Pada kesempatan itu, Kris Fonataba memaparkan sejarah pendirian dan perjuangan Partai Papua Bersatu untuk bisa ikut dalam Pileg tahun 2019.
Dijelaskannya, Partai Papua Bersatu didirikan 2014, hingga ada SK Kemenkumham pada Januari 2014, namun dibekukan. Pada 12 Februari 2014, pertemuan dengan Direktur Tata Hukum Negara Kemenkumham, kemudian ia menyerahkan SK Pembentukan 29 DPD Partai Papua Bersatu kepada Kemenkumham di Jakarta, sehingga melahirkan berita acara perbaikan dokumen Partai Papua Bersatu.

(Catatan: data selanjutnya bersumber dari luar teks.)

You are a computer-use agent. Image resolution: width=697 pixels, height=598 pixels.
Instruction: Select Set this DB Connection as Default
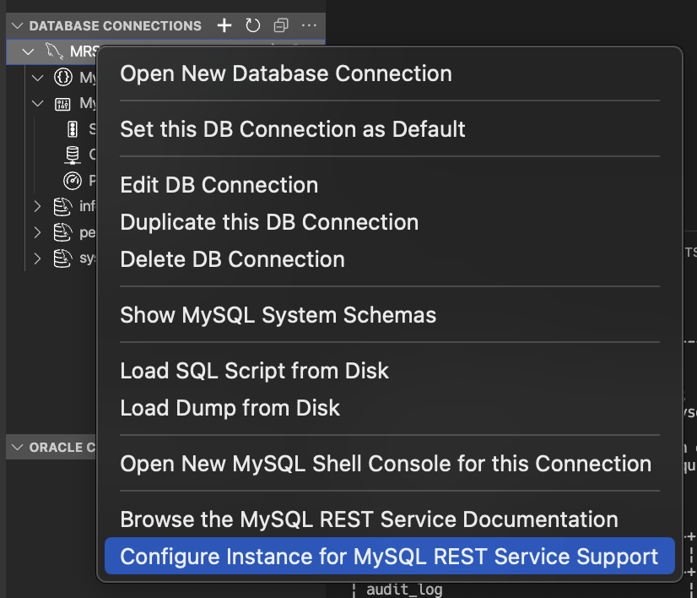[x=293, y=129]
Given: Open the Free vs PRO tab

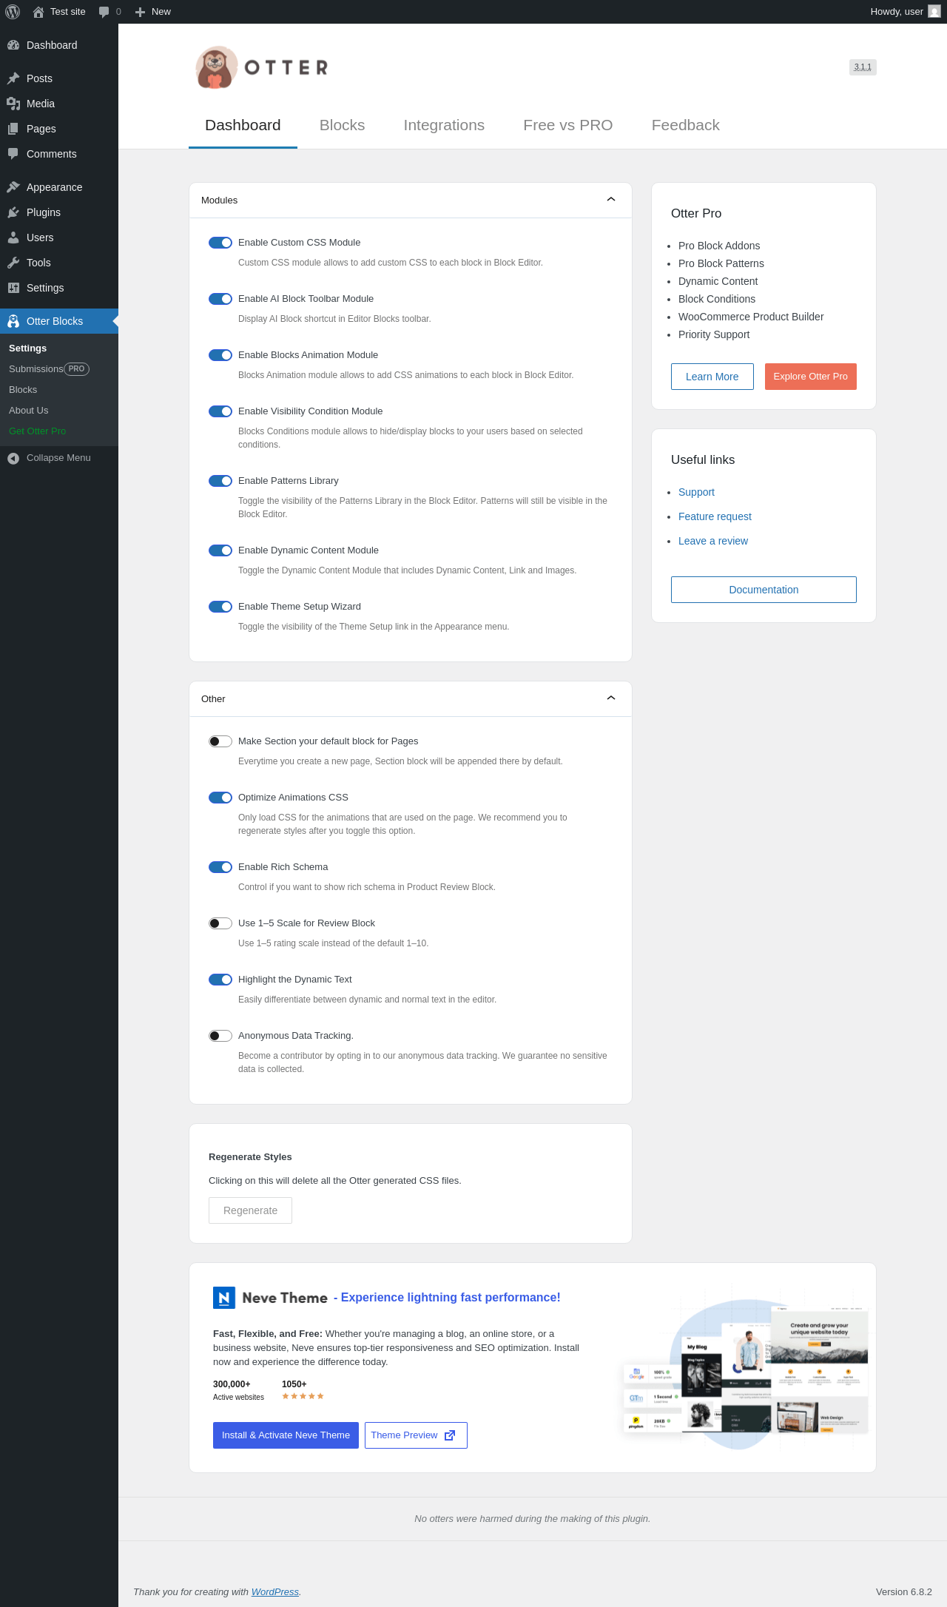Looking at the screenshot, I should point(568,125).
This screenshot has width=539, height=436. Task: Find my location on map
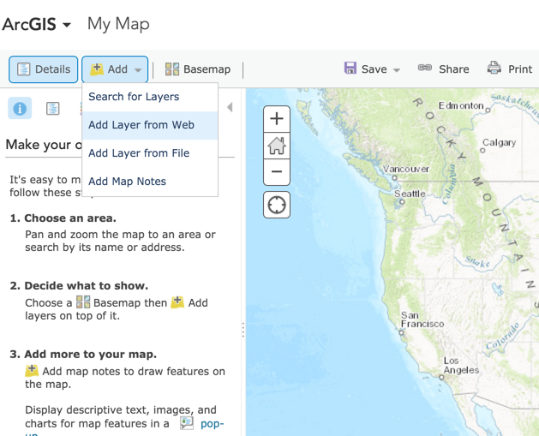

Kemudian secara hukum positif, lanjut Kris Fonataba, Kemenkumham memberikan ruang kepada rakyat Papua untuk membentuk partai politik lokal di Provinsi Papua dan Papua Barat.
“Pada 6 Maret 2015, saya melaporkan ke bapak gubernur. Disitulah, kemudian ada semangat draf Perdasus Partai Lokal. Regulasi ini berjalan terus, sampai 13 Oktober 2017, kami daftar secara resmi ke KPU Papua berdasarkan PKPU Nomor 7 Tahun 2017 dan UU Nomor 7 Tahun 2017 tentang Pemilu,“ jelas Fonataba.
Akhirnya pada 26 September 2018, kata Kris Fonataba, Wakil Gubernur Papua, Klemen Tinal, SE, MM mengeluarkan disposisi catatan kepada Biro Hukum Setda Papua agar dibuat proses partai lokal sesuai dengan aturan yang berlaku.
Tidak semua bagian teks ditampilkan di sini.